No Natal, quando refletimos sobre o nascimento de Jesus e o Seu exemplo de serviço constante, estamos propensos a tirar de nossos próprios recursos aquilo que vai abençoar e libertar as pessoas. As histórias de pessoas que ajudaram e abençoaram umas às outras na época do Natal são muitas. E esse é, sem dúvida, um dos principais motivos pelo qual tanto nos regozijamos neste feriado.

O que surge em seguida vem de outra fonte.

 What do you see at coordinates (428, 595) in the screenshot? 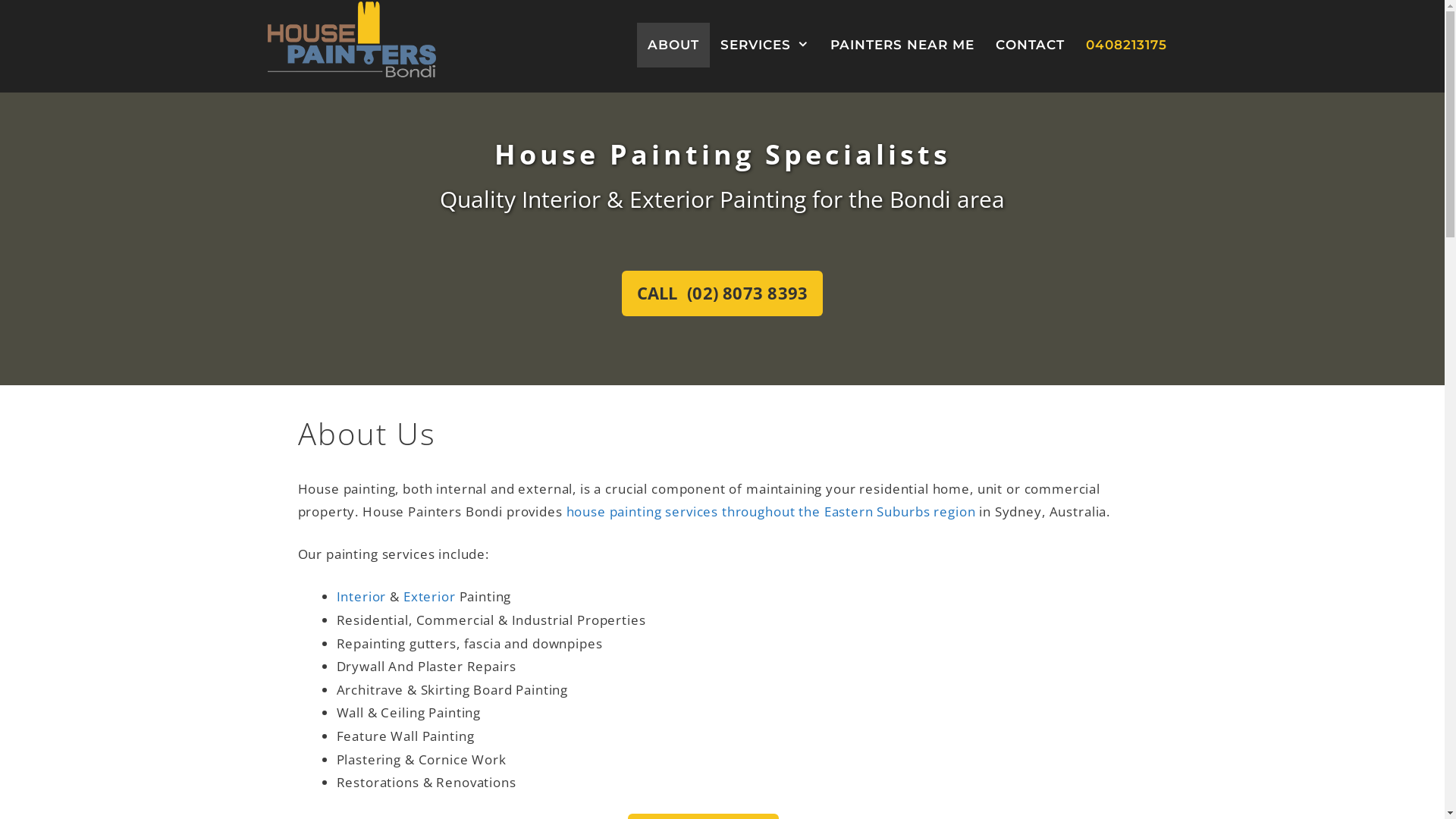
I see `'Exterior'` at bounding box center [428, 595].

Uma dessas histórias aconteceu há apenas algumas semanas, em West Jordan, Utah. Ethan Van Leuven, de quatro anos, tinha batalhado contra uma forma aguda de leucemia desde quando tinha dois anos de idade. Ele tinha sido tratado com uma droga experimental, com radioterapia de corpo inteiro e transplante de medula. Embora o câncer estivesse em remissão por algum tempo, em outubro deste ano ele ficou fora de controle e já não podia mais ser tratado.
O pai de Ethan, Merrill, e sua mãe, Jen, se deram conta de que seu filhinho em breve partiria. “Quero que ele saiba como estou orgulhoso dele”, disse Merrill, “por ter lutado esse tempo todo e, em meio a seu desafio, ter sido tamanho exemplo de fé e força para mim”.19
O Halloween estava chegando no final de outubro, o aniversário de Ethan era em novembro e seu feriado favorito, o Natal, viria no mês seguinte. Quando ficou evidente que Ethan não viveria o tempo suficiente para vivenciar nenhum deles pela última vez, os membros de sua ala e estaca e outros vizinhos e amigos se reuniram para realizar todas essas comemorações para Ethan em uma semana — o Halloween foi na terça-feira, uma comemoração de aniversário, na quinta, a véspera de Natal, na sexta-feira, e o dia de Natal, no sábado. Os pais de Ethan, que tinham geralmente ajudado os outros, aceitaram com gratidão a ajuda que tantos estavam dispostos a dar.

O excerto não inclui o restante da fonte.